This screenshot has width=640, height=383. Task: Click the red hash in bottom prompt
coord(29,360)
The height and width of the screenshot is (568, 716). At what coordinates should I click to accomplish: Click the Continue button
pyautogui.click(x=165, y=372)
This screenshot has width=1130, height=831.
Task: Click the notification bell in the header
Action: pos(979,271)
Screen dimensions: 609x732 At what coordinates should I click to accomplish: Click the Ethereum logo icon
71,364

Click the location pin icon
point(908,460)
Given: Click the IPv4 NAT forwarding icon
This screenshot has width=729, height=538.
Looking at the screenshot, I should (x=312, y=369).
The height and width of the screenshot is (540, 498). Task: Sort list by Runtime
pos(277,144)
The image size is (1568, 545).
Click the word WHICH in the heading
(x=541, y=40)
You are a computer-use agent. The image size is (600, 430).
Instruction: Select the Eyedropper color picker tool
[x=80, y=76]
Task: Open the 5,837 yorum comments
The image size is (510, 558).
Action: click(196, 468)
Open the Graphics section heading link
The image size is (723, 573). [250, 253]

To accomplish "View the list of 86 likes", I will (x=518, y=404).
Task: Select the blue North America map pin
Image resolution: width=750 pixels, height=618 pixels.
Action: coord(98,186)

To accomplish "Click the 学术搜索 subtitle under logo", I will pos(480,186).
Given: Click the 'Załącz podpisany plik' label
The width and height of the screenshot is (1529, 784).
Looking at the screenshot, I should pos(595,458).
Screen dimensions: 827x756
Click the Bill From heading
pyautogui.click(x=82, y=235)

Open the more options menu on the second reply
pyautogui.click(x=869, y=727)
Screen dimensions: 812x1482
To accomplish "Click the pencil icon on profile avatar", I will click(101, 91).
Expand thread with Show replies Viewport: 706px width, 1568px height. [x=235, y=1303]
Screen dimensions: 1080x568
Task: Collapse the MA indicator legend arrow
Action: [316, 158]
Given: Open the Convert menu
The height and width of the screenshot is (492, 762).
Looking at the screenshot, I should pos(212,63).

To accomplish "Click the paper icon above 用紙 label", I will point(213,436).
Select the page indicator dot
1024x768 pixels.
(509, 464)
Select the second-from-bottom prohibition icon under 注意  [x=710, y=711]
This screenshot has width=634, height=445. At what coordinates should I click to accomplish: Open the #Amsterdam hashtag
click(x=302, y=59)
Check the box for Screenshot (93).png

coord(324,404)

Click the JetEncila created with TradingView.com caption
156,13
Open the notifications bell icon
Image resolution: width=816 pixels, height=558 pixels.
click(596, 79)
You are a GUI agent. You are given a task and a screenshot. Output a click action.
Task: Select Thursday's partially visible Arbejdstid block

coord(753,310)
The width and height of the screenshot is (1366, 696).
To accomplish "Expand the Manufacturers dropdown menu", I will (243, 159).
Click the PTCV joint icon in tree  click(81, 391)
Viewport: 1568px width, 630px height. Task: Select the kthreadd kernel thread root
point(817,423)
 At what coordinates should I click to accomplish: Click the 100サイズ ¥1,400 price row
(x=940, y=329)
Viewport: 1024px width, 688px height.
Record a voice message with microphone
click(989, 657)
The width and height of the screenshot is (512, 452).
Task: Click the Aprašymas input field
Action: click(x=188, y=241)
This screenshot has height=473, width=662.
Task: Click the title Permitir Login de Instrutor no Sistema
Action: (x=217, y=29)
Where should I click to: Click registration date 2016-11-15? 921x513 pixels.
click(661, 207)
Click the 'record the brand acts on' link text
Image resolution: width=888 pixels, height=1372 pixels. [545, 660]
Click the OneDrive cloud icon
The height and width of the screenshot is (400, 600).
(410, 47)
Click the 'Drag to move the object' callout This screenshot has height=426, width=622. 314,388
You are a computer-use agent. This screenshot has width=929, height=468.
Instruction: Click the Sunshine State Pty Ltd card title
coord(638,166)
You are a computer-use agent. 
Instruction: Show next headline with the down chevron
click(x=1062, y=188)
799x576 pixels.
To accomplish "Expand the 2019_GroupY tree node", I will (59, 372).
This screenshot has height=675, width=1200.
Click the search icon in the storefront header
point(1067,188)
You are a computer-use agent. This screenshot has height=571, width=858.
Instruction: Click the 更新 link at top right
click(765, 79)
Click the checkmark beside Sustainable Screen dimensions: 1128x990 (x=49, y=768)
____________
Reproduce every single entry above exactly.

This screenshot has width=640, height=383. Task: Click the red hash in bottom prompt
coord(29,360)
The height and width of the screenshot is (568, 716). At what coordinates should I click to accomplish: Click the Continue button
pyautogui.click(x=165, y=372)
This screenshot has width=1130, height=831.
Task: Click the notification bell in the header
Action: pos(979,271)
Screen dimensions: 609x732 At what coordinates should I click to accomplish: Click the Ethereum logo icon
71,364

Click the location pin icon
point(908,460)
Given: Click the IPv4 NAT forwarding icon
This screenshot has width=729, height=538.
Looking at the screenshot, I should (x=312, y=369).
The height and width of the screenshot is (540, 498). Task: Sort list by Runtime
pos(277,144)
The image size is (1568, 545).
Click the word WHICH in the heading
(x=541, y=40)
You are a computer-use agent. The image size is (600, 430).
Instruction: Select the Eyedropper color picker tool
[x=80, y=76]
Task: Open the 5,837 yorum comments
The image size is (510, 558).
Action: click(196, 468)
Open the Graphics section heading link
The image size is (723, 573). [250, 253]

To accomplish "View the list of 86 likes", I will (x=518, y=404).
Task: Select the blue North America map pin
Image resolution: width=750 pixels, height=618 pixels.
Action: coord(98,186)

To accomplish "Click the 学术搜索 subtitle under logo", I will pos(480,186).
Given: Click the 'Załącz podpisany plik' label
The width and height of the screenshot is (1529, 784).
Looking at the screenshot, I should pos(595,458).
Screen dimensions: 827x756
Click the Bill From heading
pyautogui.click(x=82, y=235)

Open the more options menu on the second reply
pyautogui.click(x=869, y=727)
Screen dimensions: 812x1482
To accomplish "Click the pencil icon on profile avatar", I will click(101, 91).
Expand thread with Show replies Viewport: 706px width, 1568px height. [x=235, y=1303]
Screen dimensions: 1080x568
Task: Collapse the MA indicator legend arrow
Action: [316, 158]
Given: Open the Convert menu
The height and width of the screenshot is (492, 762).
Looking at the screenshot, I should pos(212,63).

To accomplish "Click the paper icon above 用紙 label", I will point(213,436).
Select the page indicator dot
1024x768 pixels.
(509, 464)
Select the second-from-bottom prohibition icon under 注意  [x=710, y=711]
This screenshot has width=634, height=445. At what coordinates should I click to accomplish: Open the #Amsterdam hashtag
click(x=302, y=59)
Check the box for Screenshot (93).png

coord(324,404)

Click the JetEncila created with TradingView.com caption
156,13
Open the notifications bell icon
Image resolution: width=816 pixels, height=558 pixels.
click(596, 79)
You are a GUI agent. You are given a task and a screenshot. Output a click action.
Task: Select Thursday's partially visible Arbejdstid block

coord(753,310)
The width and height of the screenshot is (1366, 696).
To accomplish "Expand the Manufacturers dropdown menu", I will (243, 159).
Click the PTCV joint icon in tree  click(81, 391)
Viewport: 1568px width, 630px height. Task: Select the kthreadd kernel thread root
point(817,423)
 At what coordinates should I click to accomplish: Click the 100サイズ ¥1,400 price row
(x=940, y=329)
Viewport: 1024px width, 688px height.
Record a voice message with microphone
click(989, 657)
The width and height of the screenshot is (512, 452).
Task: Click the Aprašymas input field
Action: click(x=188, y=241)
This screenshot has height=473, width=662.
Task: Click the title Permitir Login de Instrutor no Sistema
Action: (x=217, y=29)
Where should I click to: Click registration date 2016-11-15? 921x513 pixels.
click(661, 207)
Click the 'record the brand acts on' link text
Image resolution: width=888 pixels, height=1372 pixels. [545, 660]
Click the OneDrive cloud icon
The height and width of the screenshot is (400, 600).
(410, 47)
Click the 'Drag to move the object' callout This screenshot has height=426, width=622. 314,388
You are a computer-use agent. This screenshot has width=929, height=468.
Instruction: Click the Sunshine State Pty Ltd card title
coord(638,166)
You are a computer-use agent. 
Instruction: Show next headline with the down chevron
click(x=1062, y=188)
799x576 pixels.
To accomplish "Expand the 2019_GroupY tree node", I will (59, 372).
This screenshot has height=675, width=1200.
Click the search icon in the storefront header
point(1067,188)
You are a computer-use agent. This screenshot has height=571, width=858.
Instruction: Click the 更新 link at top right
click(765, 79)
Click the checkmark beside Sustainable Screen dimensions: 1128x990 (x=49, y=768)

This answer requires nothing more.